FromThePage supports collaborative transcription, allowing team members to work on different parts of the chronicle simultaneously. Working from photographs of the manuscript's pages uploaded to the site as individual image files, each member was responsible for conducting a preliminary transcription of several pages and reviewing other team members' transcriptions. Throughout the transcription process, FromThePage tracked our progress by marking pages needing review, announcing when changes were made, and maintaining a change log for each page.
The process of transcription was, for our project, not only a necessary step, but also a unique pedagogical tool. For those of us not fluent in Italian, transcribing the text was a way to begin to understand the nature of the document. Engaging with the text on the level of individual characters and words was a way for us to get to know the layout and hand of the manuscript despite our language barrier. Later, as we transcribed more pages, we began to notice certain words and symbols appearing with frequency, offering us both a hands-on way of learning some Italian vocabulary, and a means of perceiving patterns in the text.
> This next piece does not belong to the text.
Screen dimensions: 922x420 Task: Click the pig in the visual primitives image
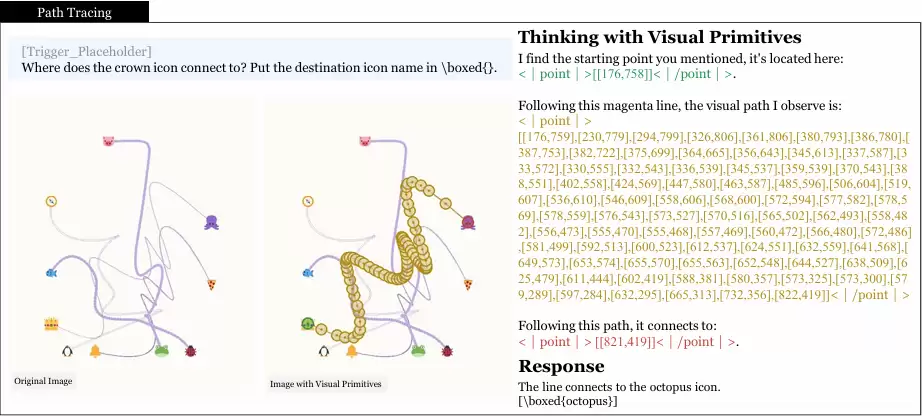[365, 141]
This same phenomenon occurred during OCR correction, and proved to be invaluable when it came time for us to think ontologically about the text.
Subject Tagging
Creating a viable transcription of the source text in a digital format was an important first step in digital textual analysis because it prepared the text to be read and modified by the digital platforms or tools selected to serve the project's specific goals or questions. By including opening and closing tags to the transcribed text, for example, FromThePage allowed us to indicate certain formatting elements such as abbreviations, strikeouts, and superscripts, thereby allowing us to produce a more detailed account of how the manuscript original appeared in our digital images.
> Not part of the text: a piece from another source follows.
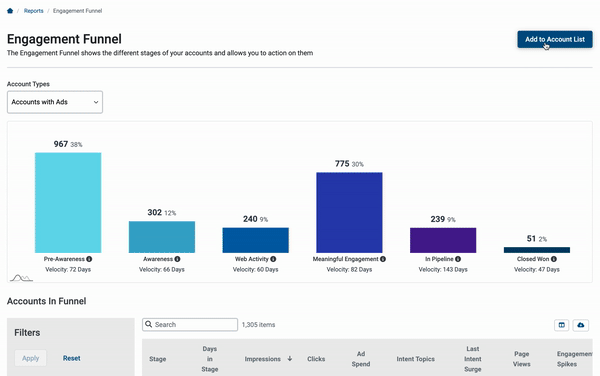Open the Closed Won info icon
The image size is (600, 376).
[x=554, y=259]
Moreover, FromThePage's indexing and annotation functions made it easy for us to pinpoint words and phrases identified as temporal markers and ascribe them subject category designations. Because the site supports nested subject categories, we were able to capture information on three facets of temporal markers simultaneously: function, granularity, and type.
From the subject tags we created, FromThePage allowed us to generate spreadsheets of our temporal markers in .csv (comma separated value) format to conduct a quantitative data analysis of certain elements of the BL 10027 chronicle text.